[TEXT UNDER STUDY]

EXTH-58. UNRAVELING THE MECHANISMS UNDERLYING THE THERAPEUTIC EFFICACY OF TIM-3 BLOCKADE IN DIPGS

Abstract

Abstract Diffuse intrinsic pontine glioma (DIPG) is an aggressive brain tumor and the leading cause of pediatric death caused by cancer. Despite great strides in the understanding of this disease, the survival is still dismal. One of the objectives of our lab is to modulate the tumor microenvironment (TME) towards a proinflammatory phenotype to render these tumors amenable to immunotherapy. TIM-3 is a member of the TIM-family of immunoregulatory proteins expressed on multiple immune cell types, including T-cells, NK, myeloid populations, and microglia, regulating adaptive and innate immunity. In silico assessment of TIM-3 expression in DIPG mRNA and single-cell datasets showed a robust expression of this gene in tumor cells and microglia uncovering this molecule as a potential target in DIPGs. In vivo studies showed that TIM-3 blockade with an antibody significantly increased the overall survival of two DIPG immunocompetent orthotopic models, led to long-term survivors (50%), and showed immune resident memory. TIM-3 inhibition resulted in a significant increase in the number and proliferative state of microglia, NK, and CD8+ cells and higher levels of IFNγ, GrzB and TNFα corresponding to NK and T-cell activate phenotypes. Interestingly, there was a decrease in the Treg population, which causes an increase in the pro-inflammatory CD8/Treg ratio. Chemokine studies demonstrated an augmentation of CCL5, CCL2 chemotactic cytokines, and CXCL10/IL-1β/IFN-γ pro-inflammatory axis in the tumor microenvironment of treated-mice. Additionally, DCs, CD4+, and CD8+ cells were increased in treated draining lymph nodes and of functional significance, expressed higher amounts of pro-inflammatory cytokines than in control mice. Interestingly, the depletion of the different immune populations did not completely abrogate the treatment efficacy indicating a residual although significant TIM-3 effect in the tumor. In conclusion, these data uncover TIM-3 as a potential target for the treatment of DIPG and its potential as an immune regulator of DIPG TME.

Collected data
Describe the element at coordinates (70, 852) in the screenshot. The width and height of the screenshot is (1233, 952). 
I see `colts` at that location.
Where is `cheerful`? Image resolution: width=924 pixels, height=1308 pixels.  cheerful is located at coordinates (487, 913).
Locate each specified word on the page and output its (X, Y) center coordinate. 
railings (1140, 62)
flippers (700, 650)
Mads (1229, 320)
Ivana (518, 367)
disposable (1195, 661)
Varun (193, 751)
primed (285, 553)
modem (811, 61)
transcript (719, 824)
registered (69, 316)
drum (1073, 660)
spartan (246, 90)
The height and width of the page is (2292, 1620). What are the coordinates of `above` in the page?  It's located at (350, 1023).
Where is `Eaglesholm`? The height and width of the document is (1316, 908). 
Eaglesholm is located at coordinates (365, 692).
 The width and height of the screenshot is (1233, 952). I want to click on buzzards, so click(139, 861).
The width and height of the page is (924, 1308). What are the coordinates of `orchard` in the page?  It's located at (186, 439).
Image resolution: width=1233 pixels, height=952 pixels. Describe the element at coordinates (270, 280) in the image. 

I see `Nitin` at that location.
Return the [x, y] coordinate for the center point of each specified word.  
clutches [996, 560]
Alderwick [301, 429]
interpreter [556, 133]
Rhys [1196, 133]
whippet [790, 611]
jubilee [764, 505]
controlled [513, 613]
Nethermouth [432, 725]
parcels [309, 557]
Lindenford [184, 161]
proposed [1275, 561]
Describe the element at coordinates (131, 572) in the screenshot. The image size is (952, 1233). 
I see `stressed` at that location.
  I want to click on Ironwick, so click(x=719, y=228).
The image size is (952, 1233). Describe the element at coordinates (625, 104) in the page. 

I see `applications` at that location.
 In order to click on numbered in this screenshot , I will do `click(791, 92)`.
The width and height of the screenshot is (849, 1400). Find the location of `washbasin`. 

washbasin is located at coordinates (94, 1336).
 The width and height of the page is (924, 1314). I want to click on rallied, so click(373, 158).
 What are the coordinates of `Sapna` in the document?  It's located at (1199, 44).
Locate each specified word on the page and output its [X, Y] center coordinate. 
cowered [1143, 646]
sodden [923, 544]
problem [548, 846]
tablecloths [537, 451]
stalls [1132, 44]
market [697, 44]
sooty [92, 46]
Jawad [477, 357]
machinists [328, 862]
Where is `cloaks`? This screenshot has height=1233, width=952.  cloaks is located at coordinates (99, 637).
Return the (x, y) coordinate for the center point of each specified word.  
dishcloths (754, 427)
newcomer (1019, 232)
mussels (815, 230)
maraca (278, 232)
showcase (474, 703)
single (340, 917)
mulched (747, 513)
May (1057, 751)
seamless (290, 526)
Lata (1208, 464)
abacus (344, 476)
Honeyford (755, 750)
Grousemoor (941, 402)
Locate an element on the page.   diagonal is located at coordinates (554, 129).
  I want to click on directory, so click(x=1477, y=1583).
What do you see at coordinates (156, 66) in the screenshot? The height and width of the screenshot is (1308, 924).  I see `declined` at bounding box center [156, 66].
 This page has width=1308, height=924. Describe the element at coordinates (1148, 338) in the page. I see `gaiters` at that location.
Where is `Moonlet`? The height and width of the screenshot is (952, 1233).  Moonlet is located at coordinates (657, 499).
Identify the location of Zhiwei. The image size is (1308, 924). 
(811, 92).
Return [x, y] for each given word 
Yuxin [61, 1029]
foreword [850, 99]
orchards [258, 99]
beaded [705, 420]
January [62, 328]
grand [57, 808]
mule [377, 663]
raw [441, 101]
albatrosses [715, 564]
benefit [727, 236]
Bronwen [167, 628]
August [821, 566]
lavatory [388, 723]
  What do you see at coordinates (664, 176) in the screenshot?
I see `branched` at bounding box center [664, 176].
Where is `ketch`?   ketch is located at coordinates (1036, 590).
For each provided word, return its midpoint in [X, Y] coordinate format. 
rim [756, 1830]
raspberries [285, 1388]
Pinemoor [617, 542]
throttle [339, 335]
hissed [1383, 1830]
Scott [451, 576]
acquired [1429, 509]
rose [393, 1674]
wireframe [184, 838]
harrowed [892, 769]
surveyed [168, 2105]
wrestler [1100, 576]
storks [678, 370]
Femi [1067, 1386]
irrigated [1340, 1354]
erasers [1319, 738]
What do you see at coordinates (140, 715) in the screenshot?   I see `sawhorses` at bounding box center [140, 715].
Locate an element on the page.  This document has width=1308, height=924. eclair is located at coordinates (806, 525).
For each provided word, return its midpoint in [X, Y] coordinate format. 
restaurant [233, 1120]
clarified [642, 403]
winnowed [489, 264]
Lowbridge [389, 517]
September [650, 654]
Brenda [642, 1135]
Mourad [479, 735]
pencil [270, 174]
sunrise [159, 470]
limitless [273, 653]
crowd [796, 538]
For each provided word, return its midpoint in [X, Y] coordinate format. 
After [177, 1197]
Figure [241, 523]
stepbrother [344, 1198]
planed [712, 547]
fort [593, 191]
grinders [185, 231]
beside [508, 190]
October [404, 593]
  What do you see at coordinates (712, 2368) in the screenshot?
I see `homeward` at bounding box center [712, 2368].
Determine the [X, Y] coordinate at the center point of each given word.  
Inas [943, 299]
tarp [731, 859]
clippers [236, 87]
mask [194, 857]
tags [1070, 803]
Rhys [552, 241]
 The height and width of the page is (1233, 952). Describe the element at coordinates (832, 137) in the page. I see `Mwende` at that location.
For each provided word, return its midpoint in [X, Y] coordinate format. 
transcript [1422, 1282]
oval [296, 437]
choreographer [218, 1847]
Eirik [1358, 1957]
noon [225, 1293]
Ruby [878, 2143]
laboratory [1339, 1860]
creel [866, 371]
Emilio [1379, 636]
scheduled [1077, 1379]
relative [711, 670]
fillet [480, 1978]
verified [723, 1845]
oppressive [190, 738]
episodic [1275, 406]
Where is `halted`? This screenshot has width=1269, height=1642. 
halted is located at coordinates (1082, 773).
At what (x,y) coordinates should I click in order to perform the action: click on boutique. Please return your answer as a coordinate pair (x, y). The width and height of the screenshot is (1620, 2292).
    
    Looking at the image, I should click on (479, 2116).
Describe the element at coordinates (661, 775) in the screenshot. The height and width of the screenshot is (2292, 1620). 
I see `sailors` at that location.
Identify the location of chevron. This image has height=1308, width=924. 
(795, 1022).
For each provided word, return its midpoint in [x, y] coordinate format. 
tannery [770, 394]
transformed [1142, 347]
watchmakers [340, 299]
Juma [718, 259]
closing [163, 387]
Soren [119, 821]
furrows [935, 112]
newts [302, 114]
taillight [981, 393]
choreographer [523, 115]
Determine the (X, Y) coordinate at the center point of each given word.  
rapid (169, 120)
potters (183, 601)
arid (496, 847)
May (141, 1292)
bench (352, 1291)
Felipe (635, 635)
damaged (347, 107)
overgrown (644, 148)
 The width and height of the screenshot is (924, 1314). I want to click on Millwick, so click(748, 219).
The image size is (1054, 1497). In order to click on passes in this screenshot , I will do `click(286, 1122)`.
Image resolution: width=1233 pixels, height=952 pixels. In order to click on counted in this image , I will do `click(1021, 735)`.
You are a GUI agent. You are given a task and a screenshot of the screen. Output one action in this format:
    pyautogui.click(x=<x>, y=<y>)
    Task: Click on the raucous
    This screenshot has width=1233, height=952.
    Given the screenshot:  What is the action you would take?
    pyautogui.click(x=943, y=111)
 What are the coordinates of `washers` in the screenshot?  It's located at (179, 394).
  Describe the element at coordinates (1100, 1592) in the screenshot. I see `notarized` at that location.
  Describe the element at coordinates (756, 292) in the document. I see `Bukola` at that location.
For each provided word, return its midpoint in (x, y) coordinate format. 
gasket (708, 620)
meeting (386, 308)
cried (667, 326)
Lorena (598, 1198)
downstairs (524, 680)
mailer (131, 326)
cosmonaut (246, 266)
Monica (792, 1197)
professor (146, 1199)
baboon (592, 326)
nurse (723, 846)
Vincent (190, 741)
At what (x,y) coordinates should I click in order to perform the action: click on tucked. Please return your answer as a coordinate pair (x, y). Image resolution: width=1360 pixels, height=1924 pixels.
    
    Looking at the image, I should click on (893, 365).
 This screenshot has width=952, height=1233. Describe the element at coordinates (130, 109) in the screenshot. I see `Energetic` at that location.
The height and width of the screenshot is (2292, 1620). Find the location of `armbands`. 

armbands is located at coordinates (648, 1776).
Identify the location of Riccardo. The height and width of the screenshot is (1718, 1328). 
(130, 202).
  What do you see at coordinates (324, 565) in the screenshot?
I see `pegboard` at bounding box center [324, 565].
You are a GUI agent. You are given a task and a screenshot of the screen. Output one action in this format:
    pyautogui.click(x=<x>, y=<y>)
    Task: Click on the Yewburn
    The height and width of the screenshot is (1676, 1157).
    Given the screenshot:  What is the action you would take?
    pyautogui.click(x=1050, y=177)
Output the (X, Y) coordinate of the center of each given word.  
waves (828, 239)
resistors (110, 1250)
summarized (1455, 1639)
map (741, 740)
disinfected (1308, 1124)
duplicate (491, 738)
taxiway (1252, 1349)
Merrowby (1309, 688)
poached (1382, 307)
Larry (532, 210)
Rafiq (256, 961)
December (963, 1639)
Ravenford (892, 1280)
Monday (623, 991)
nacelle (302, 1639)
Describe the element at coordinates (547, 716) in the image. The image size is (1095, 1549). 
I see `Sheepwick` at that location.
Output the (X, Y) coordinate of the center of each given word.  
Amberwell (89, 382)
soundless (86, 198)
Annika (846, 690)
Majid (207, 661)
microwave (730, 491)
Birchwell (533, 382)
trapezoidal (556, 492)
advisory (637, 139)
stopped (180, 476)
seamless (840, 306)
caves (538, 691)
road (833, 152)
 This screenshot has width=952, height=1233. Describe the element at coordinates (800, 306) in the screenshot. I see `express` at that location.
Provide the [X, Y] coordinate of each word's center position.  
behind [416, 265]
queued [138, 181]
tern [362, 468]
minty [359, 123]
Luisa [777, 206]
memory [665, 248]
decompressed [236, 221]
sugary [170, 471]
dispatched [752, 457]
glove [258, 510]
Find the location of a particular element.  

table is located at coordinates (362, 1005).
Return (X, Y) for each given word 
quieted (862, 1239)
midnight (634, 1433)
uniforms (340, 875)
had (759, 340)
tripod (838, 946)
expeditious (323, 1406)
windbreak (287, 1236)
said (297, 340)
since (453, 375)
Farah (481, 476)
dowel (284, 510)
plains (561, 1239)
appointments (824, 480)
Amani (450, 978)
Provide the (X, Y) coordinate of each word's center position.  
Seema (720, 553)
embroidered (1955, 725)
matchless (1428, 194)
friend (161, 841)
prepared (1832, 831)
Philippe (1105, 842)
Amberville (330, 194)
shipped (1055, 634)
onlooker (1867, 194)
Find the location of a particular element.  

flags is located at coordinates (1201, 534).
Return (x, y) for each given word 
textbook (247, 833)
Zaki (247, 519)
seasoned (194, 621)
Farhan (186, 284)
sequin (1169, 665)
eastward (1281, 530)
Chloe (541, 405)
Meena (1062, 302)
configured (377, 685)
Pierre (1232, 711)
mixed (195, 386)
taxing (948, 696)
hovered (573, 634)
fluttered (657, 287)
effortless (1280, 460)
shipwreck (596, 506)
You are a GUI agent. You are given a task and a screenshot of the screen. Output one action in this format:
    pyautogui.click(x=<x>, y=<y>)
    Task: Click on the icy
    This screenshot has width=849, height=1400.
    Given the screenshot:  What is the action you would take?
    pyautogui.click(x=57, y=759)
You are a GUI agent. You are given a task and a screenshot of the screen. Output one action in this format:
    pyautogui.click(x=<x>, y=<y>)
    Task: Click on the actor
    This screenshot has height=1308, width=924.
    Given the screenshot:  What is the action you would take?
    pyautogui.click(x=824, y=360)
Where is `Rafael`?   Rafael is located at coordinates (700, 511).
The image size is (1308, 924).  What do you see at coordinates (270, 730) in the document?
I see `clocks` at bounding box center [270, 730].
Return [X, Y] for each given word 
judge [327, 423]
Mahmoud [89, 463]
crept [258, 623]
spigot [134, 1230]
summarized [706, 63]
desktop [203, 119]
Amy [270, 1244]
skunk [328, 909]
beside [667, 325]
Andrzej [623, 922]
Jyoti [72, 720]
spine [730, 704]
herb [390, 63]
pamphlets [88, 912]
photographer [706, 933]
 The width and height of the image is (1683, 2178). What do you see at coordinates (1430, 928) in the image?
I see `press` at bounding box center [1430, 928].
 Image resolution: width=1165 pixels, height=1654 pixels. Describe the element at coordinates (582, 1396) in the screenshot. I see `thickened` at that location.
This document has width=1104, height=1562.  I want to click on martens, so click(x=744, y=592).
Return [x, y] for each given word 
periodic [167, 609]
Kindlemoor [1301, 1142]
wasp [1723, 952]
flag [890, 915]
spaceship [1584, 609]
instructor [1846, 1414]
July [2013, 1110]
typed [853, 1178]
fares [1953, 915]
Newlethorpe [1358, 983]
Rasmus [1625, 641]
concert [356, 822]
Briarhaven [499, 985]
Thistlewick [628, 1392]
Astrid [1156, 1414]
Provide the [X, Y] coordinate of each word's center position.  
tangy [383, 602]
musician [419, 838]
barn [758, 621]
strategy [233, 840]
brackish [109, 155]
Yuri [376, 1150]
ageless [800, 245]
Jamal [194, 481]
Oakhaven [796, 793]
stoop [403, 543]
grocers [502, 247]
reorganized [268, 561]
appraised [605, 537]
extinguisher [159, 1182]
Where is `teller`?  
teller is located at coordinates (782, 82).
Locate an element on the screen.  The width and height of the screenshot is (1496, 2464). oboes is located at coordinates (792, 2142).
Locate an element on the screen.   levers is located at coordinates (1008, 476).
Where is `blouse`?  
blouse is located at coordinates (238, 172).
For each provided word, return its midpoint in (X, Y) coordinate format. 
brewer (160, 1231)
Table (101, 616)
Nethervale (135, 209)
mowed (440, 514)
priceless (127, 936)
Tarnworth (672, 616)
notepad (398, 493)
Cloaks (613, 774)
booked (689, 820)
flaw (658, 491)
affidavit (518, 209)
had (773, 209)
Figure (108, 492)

[WHAT TO PRODUCE] In the abstract on TIM-3 blockade in DIPG, which immune population decreased after TIM-3 inhibition?

[ANSWER SPACE] The Treg population.